LETTRES SUR LA CHAMPAGNE ET LA LORRAINE
adressées à un agriculteur de Silésie par K.A. von Boguslawski
Épernay est une petite ville ouverte, bien assise dans une vallée que dessine, entre des collines fertiles, un ruisseau qui descend vers la Marne. Leur prospérité, les habitants la doivent non seulement à la culture de la vigne, mais aussi, et combien, au commerce du vin. [...]
J’appris que le cellier le plus important et le plus intéressant était celui de M. Moët, le maire de l’endroit, et qu’il était très facile aux étrangers de le visiter. J’y allai : M. Moët n’était pas chez lui, mais son maître tonnelier—car M. Moët a plus de vingt compagnons tonneliers journellement au travail—m’y conduisit : nous y descendîmes ; munis chacun d’un lumignon. [...] Il y avait là, couchées sur des lattes en lits superposés, plus de 400.000 bouteilles de fin champagne mousseux. Plusieurs milliers d’autres étaient debout, bouchon en bas, pour permettre au dépôt intérieur de s’amasser afin d’être enlevé plus facilement. Huit cent tonneaux renfermaient, les uns du vin blanc (champagne non encore mousseux), les autres du vin rouge, ordinaire de table. [...]

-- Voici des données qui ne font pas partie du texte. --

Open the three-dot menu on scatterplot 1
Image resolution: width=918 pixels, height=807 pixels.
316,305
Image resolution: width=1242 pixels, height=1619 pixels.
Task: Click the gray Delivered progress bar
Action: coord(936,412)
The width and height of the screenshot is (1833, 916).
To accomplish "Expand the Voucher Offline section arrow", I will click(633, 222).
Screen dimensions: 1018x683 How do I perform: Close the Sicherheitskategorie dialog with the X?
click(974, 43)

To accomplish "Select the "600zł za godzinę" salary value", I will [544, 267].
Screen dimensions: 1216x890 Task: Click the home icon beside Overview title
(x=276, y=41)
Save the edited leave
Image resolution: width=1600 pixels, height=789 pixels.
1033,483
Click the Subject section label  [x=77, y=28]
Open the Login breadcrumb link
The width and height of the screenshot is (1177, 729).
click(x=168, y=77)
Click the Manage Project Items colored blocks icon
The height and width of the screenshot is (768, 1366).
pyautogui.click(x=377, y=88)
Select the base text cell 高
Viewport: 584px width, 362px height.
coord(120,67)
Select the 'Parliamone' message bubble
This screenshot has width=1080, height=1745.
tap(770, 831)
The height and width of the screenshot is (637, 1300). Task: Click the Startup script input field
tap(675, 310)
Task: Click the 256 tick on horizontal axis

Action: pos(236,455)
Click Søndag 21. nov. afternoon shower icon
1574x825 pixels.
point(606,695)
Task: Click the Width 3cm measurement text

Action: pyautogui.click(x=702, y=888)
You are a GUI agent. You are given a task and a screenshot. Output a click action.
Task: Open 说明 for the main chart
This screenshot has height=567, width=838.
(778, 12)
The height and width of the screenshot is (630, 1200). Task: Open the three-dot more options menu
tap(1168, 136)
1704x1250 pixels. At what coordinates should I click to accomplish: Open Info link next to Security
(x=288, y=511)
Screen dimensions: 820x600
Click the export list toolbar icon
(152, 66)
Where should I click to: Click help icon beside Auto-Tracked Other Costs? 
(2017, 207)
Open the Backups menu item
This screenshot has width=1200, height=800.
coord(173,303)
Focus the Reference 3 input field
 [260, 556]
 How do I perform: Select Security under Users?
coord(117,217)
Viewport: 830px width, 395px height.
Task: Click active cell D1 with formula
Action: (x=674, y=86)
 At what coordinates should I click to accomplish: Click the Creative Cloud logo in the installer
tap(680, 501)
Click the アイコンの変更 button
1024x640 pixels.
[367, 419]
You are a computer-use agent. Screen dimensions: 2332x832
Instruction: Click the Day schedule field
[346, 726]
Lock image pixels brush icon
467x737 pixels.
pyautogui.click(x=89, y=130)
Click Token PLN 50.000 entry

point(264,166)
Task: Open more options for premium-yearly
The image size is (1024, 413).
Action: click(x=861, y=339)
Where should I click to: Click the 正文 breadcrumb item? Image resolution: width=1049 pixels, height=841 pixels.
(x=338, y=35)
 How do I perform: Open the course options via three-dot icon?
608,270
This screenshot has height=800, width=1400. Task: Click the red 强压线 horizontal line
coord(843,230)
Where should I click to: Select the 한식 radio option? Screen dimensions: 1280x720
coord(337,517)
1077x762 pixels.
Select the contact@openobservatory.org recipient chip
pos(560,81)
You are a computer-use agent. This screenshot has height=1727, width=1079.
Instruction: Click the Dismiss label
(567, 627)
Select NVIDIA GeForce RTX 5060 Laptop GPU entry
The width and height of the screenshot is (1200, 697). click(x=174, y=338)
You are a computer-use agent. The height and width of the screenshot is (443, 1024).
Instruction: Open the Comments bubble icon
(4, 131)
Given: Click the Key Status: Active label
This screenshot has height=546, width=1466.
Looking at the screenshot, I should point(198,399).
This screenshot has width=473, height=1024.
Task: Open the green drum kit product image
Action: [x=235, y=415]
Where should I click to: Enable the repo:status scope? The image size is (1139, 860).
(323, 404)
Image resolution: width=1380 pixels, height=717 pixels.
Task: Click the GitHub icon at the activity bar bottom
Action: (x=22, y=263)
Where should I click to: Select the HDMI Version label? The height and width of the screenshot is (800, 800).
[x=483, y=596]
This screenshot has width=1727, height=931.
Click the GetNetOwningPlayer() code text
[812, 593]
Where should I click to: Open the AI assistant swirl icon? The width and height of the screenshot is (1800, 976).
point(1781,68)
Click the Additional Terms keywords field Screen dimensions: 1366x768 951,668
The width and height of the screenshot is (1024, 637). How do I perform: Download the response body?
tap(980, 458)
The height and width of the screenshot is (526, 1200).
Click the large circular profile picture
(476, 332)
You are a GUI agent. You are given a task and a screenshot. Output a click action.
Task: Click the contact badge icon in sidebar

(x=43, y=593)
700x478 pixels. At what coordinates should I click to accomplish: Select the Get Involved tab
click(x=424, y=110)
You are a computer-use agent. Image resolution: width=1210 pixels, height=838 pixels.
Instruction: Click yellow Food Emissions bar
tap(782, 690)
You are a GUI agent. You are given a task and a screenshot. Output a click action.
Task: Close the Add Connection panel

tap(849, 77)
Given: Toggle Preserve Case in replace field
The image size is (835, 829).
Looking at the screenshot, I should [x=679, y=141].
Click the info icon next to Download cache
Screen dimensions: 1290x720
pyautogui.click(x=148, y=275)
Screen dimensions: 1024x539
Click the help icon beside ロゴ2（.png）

Le jour suivant, par une matinée radieuse et riante, je me rendis de l’autre côté de la Marne, vers les terroirs d’en face, terroirs célèbres d’Ay, pour contempler et parcourir ces vignobles qui donnent à toutes les tables royales d’Europe le plus fin des vins de dessert. Les auberges d’Ay sont pitoyables. Je logeais mal, mais mangeais bien, et bus délicieusement. Le vin mousseux que je payai ici 2 livres la bouteille est tellement bon, tellement meilleur par son bouquet et son arôme que le meilleur de ceux que nos marchands de Silésie nous offrent pour 2 thalers et 16 groschen !... Les grappes étaient en fleurs, et embaumaient, et les collines étaient pleines de vignerons qui redressaient les paisseaux et liaient ; des vignobles rayés comme par un peigne, j’avais une vue infiniment pleine de charme par-dessus les collines de ceps plus basses et au-delà de la vallée de la Marne, que les villages, les prairies, les troupeaux et les gras labours recouvraient comme d’un blason multicolore.
1806
Traduit de l’allemand.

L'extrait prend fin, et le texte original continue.